Le « Che » de Besancenot : taillé sur mesure pour le NPA social-démocrate

Dans les années 1960, la Jeunesse communiste révolutionnaire pabliste d’Alain Krivine s’enthousiasmait pour Fidel Castro et Ernesto « Che » Guevara, qu’elle présentait comme des « trotskystes inconscients » (voir notre article « Défense de la Révolution cubaine », en première page). Quarante ans plus tard, la Ligue communiste révolutionnaire (LCR) jette maintenant officiellement par-dessus bord son verbiage « révolutionnaire », renonçant même dans son nom au communisme, à la révolution et au trotskysme ; ayant soutenu activement le front populaire de guerre froide de Mitterrand et les forces de la contre-révolution capitaliste « démocratique » dans l’ex-bloc soviétique, la LCR est devenue une organisation totalement réformiste, ennemie déclarée du mouvement ouvrier révolutionnaire internationaliste.

C’est sur la base de son rôle de fer de lance « d’extrême gauche » pour les campagnes anticommunistes des années 1980 et 1990 – dont le prolongement logique est aujourd’hui son soutien à la campagne anticommuniste contre la Chine, sous prétexte de défendre le droit à « l’autodétermination » des cléricaux-féodaux tibétains – que la LCR se lance dans la campagne pour un « nouveau parti anticapitaliste » (NPA). Forte de la notoriété médiatique de son porte-parole Olivier Besancenot, elle espère regrouper autour d’elle tout ce qui peut se dire « 100 % à gauche », vaguement anarchiste ou social-démocrate, sur la base d’un anticommunisme virulent. Ils ont déjà exclu le Groupe CRI, un petit groupe social-démocrate issu de l’ex-Parti des travailleurs de Pierre Lambert et qui promettait de construire en toute bonne foi le NPA de Besancenot. Le CRI ne voulait pas renoncer au droit d’utiliser de temps en temps des mots comme « révolutionnaire » ou « trotskyste » pour enjoliver son réformisme ; mais même cela était trop pour la LCR qui a accusé le CRI de subversion et de vouloir « vampiriser le fœtus que nous sommes » (sous le maccarthysme on racontait aux Américains que les communistes mangent les enfants !) Lors de la conférence de la LCR qui a lancé les comités pour le NPA, en janvier dernier, ils avaient même cordialement invité des organisations bourgeoises, comme le MARS-Gauche républicaine et les Verts.

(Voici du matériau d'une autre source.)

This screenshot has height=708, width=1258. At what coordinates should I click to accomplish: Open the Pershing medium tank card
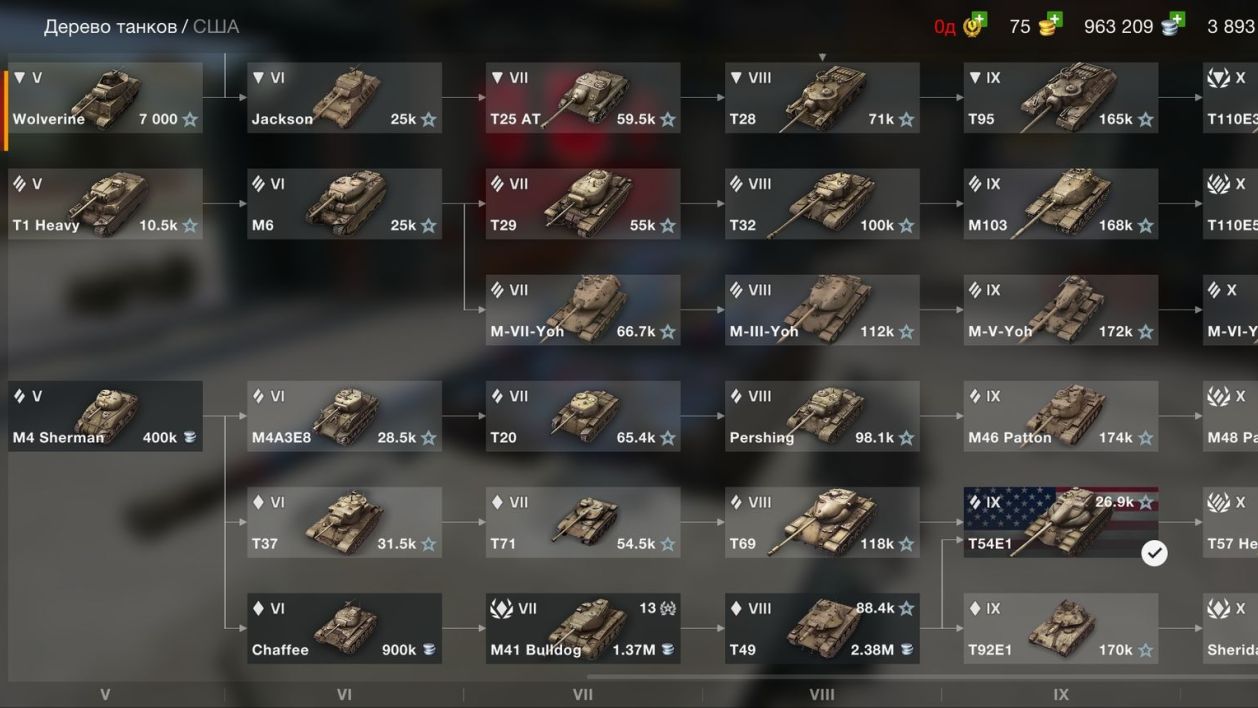coord(822,416)
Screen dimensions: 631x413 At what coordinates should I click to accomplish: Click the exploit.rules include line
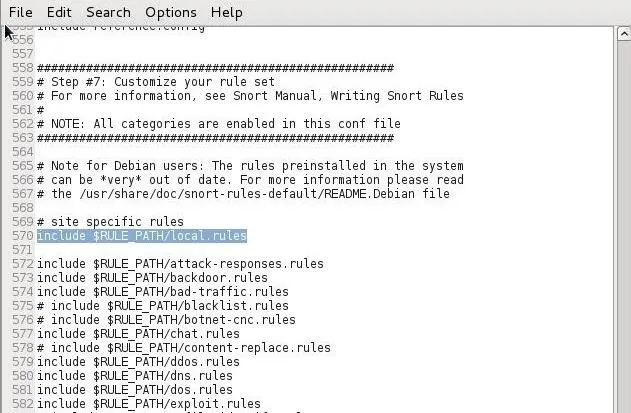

Besancenot continue néanmoins à revendiquer le stalinien de gauche idéaliste qu’était Che Guevara comme l’une des références majeures de son engagement politique. Le paradoxe n’est qu’apparent : Besancenot utilise aujourd’hui le « Che » principalement comme une référence politique alternative à Lénine et à Trotsky, qui en tant que partisans conséquents de la dictature du prolétariat et dirigeants du premier Etat ouvrier ayant incarné concrètement cette dictature, sentent trop fort le fagot « totalitaire » pour les amis « altermondialistes » du gentil « facteur de Neuilly ».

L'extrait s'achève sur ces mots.